§ Input:
------

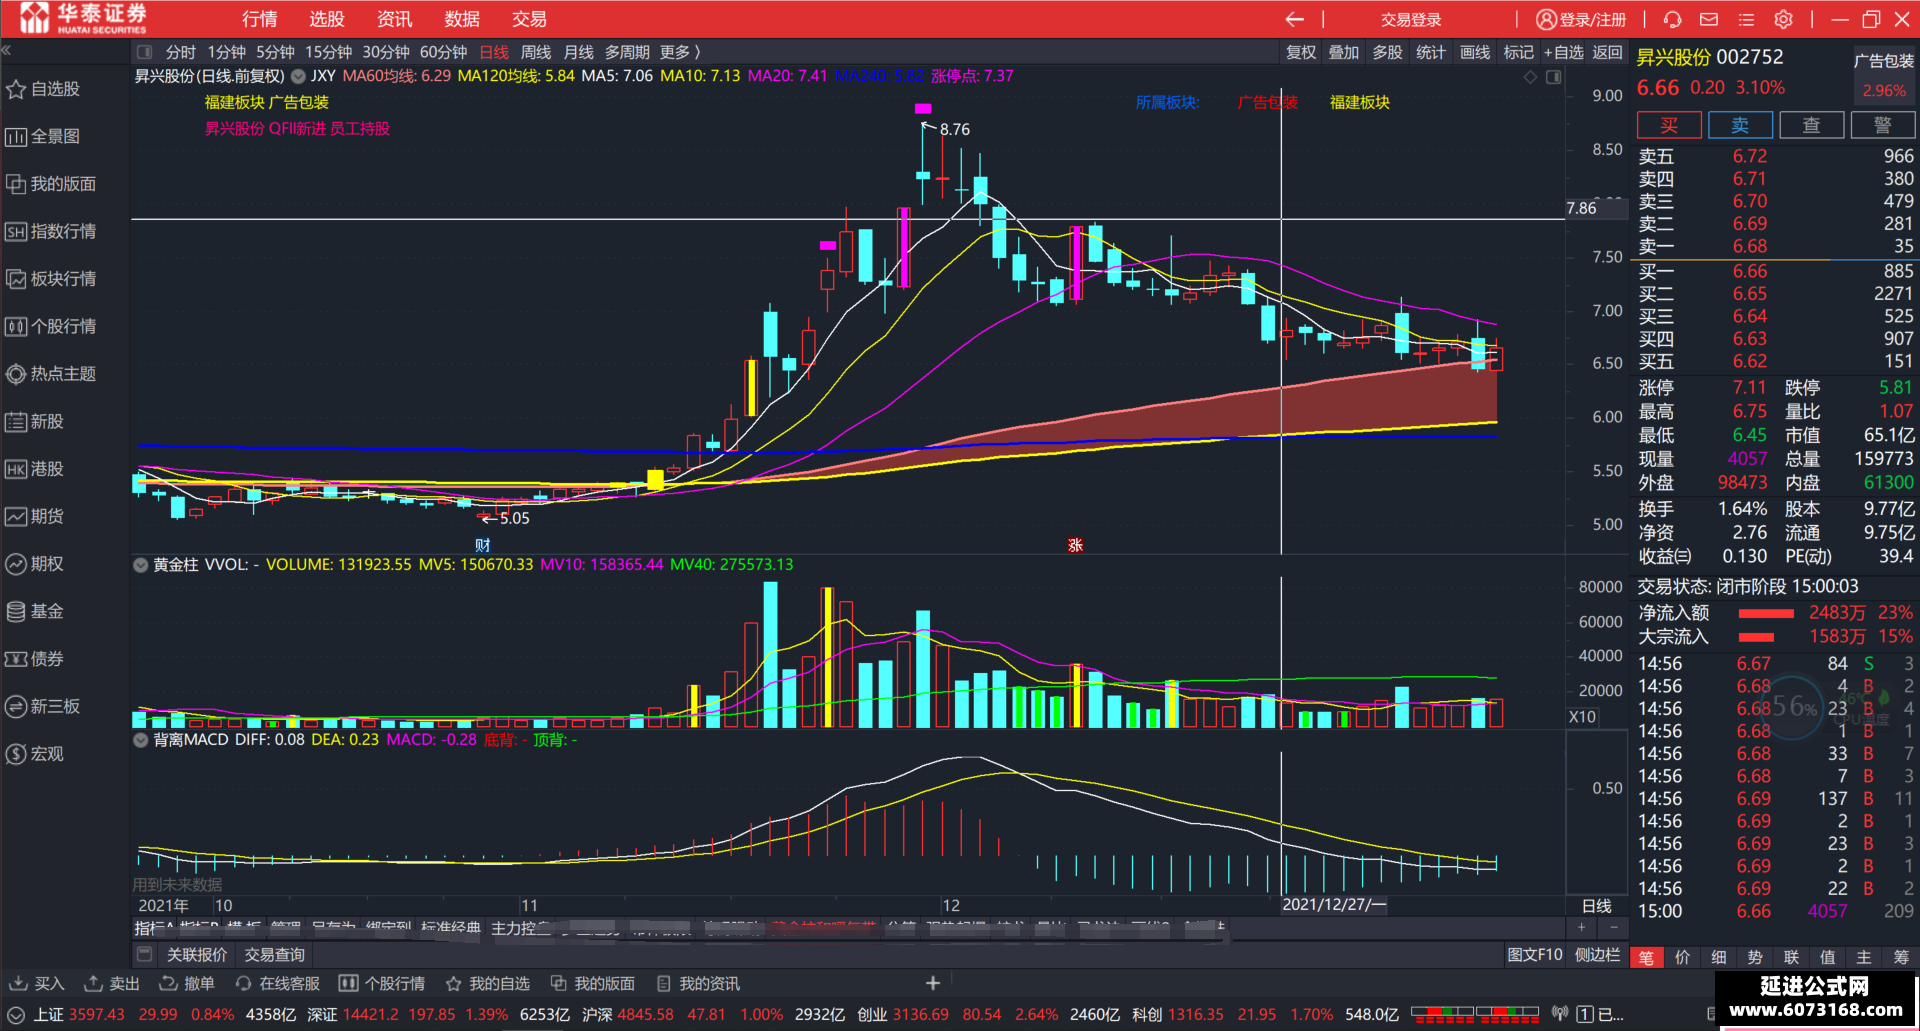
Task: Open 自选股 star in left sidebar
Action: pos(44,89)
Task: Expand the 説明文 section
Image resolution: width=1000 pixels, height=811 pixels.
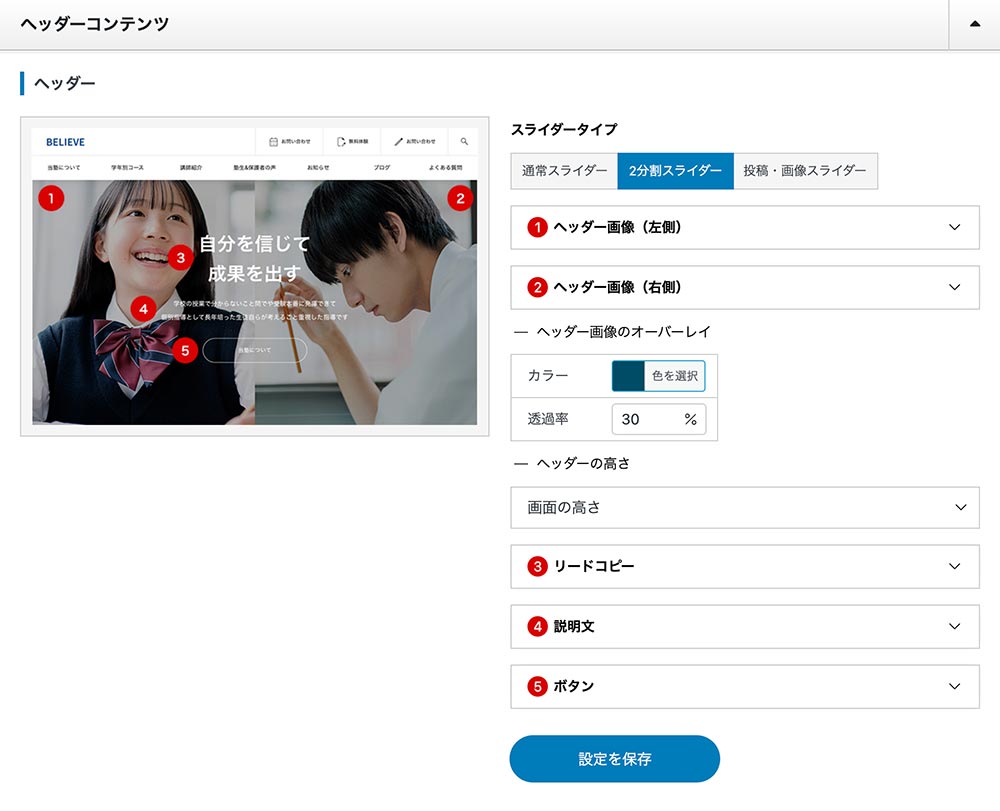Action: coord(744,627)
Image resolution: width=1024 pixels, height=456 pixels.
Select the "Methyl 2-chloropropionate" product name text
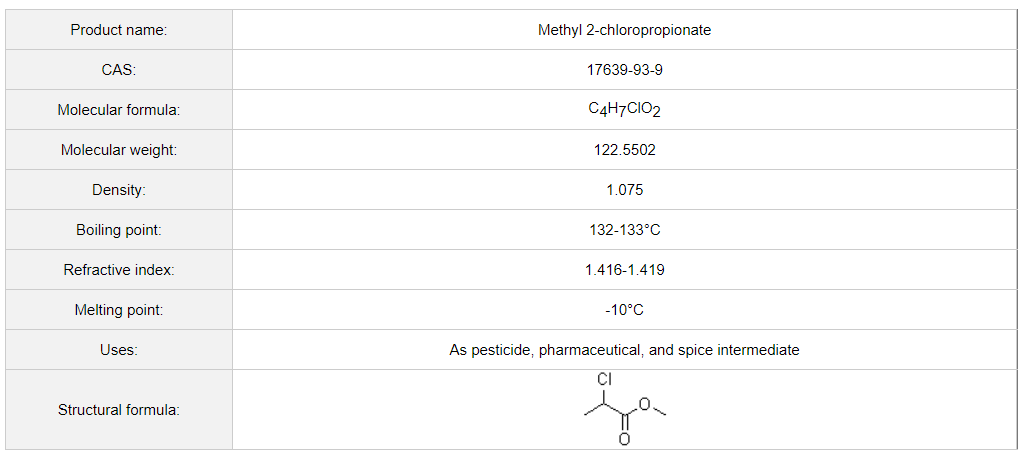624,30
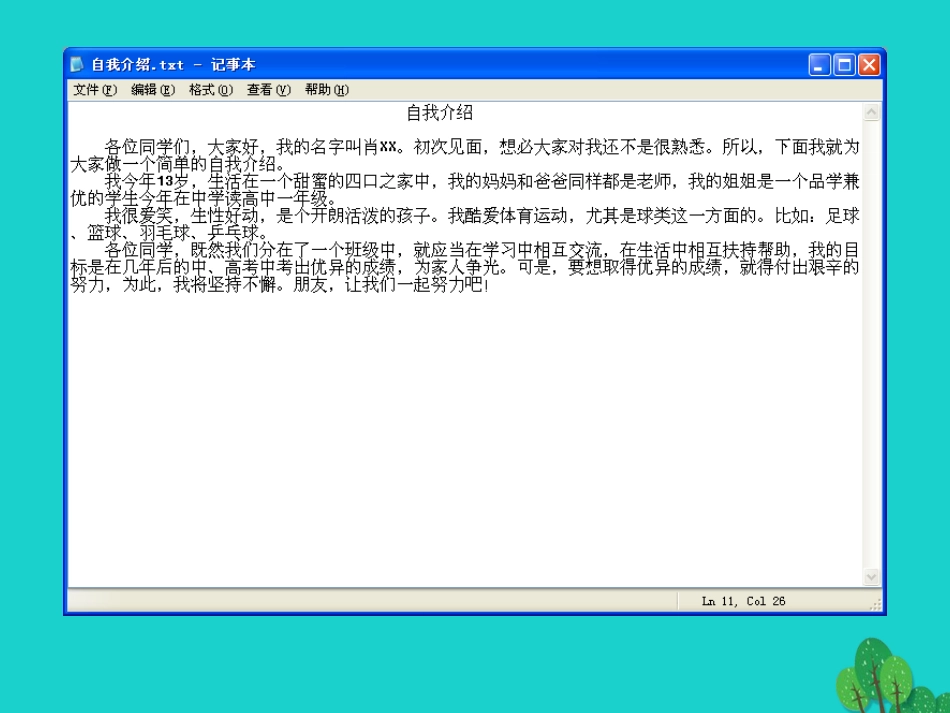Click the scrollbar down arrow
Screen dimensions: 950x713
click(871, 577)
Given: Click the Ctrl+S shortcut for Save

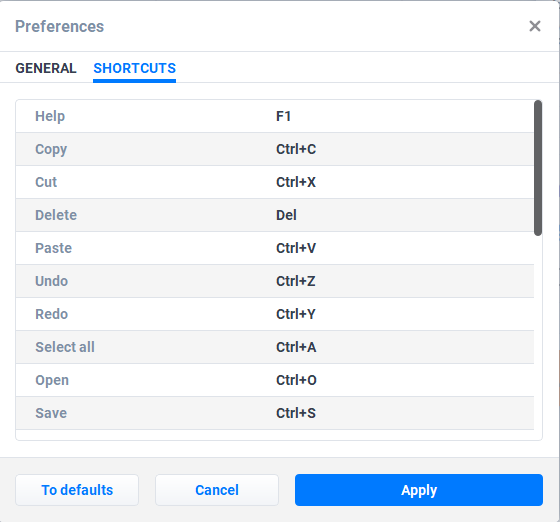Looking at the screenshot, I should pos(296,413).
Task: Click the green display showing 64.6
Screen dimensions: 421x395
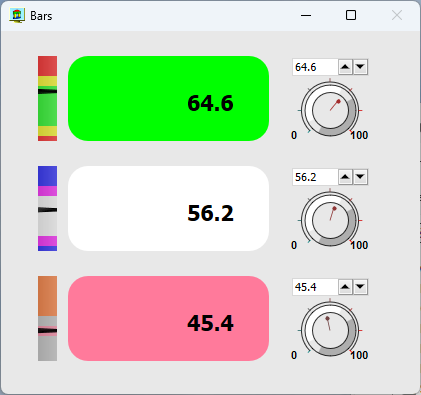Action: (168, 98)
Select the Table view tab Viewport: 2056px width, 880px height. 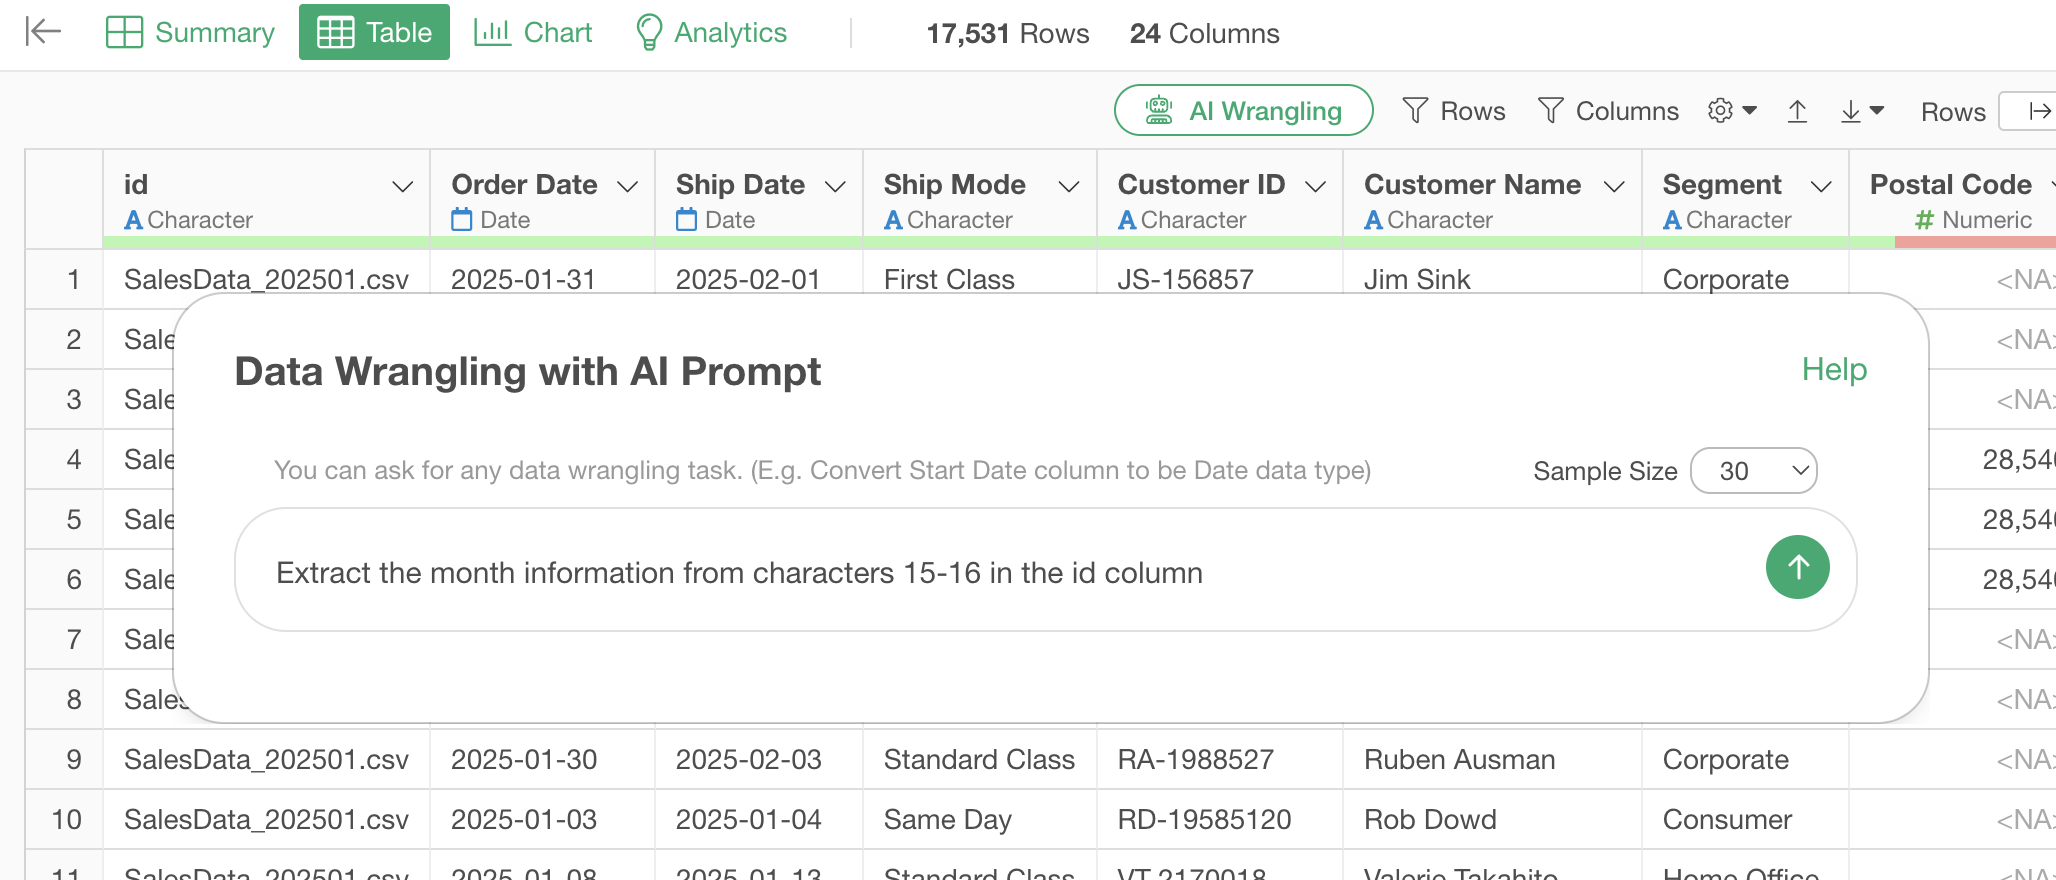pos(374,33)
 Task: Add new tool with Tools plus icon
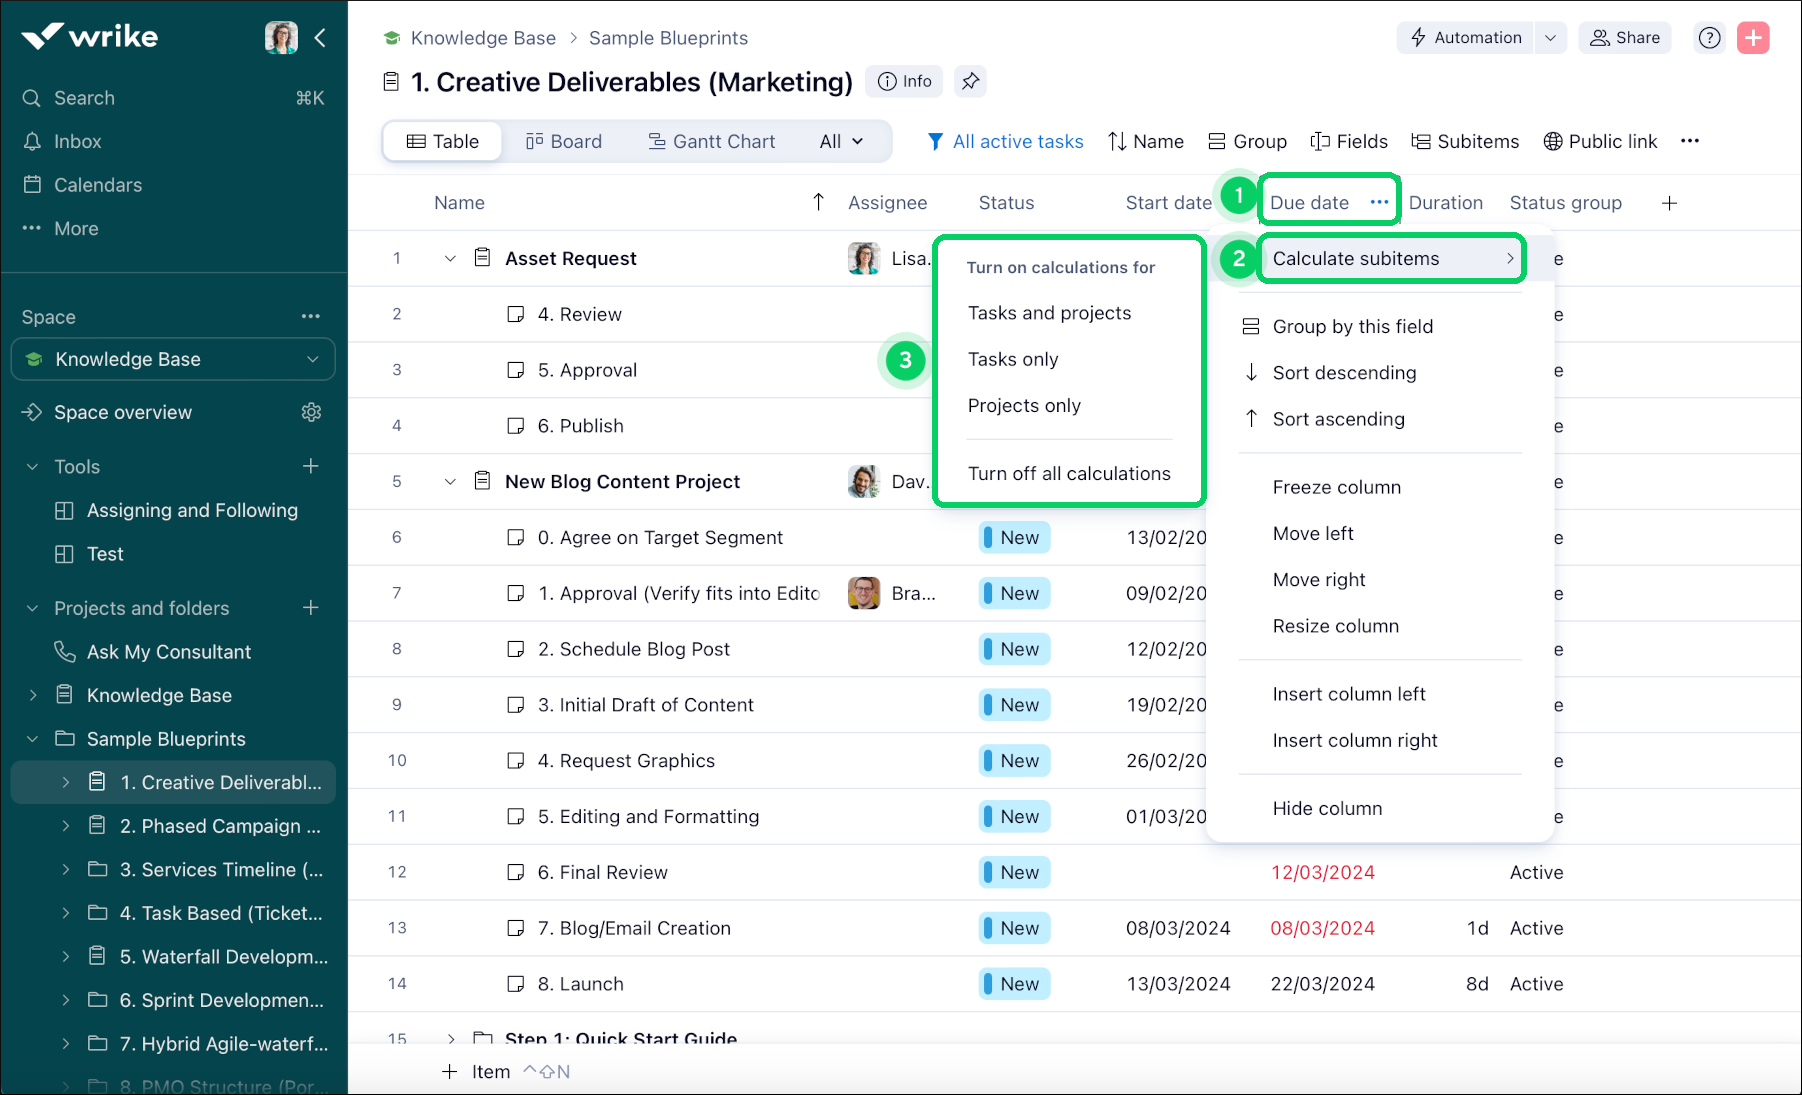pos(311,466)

------

§ Your goal:
Reproduce exactly the lines of the data above that run from the line with "product name text" down to the line with "Task: Click the green display showing 64.6", both ends included. Pictures do not belong in the copy.

§ Answer for this exercise:
Select the "Methyl 2-chloropropionate" product name text
624,30
Click the scrollbar down arrow
Screen dimensions: 950x713
click(871, 577)
Given: Click the Ctrl+S shortcut for Save

Looking at the screenshot, I should pos(296,413).
Task: Click the green display showing 64.6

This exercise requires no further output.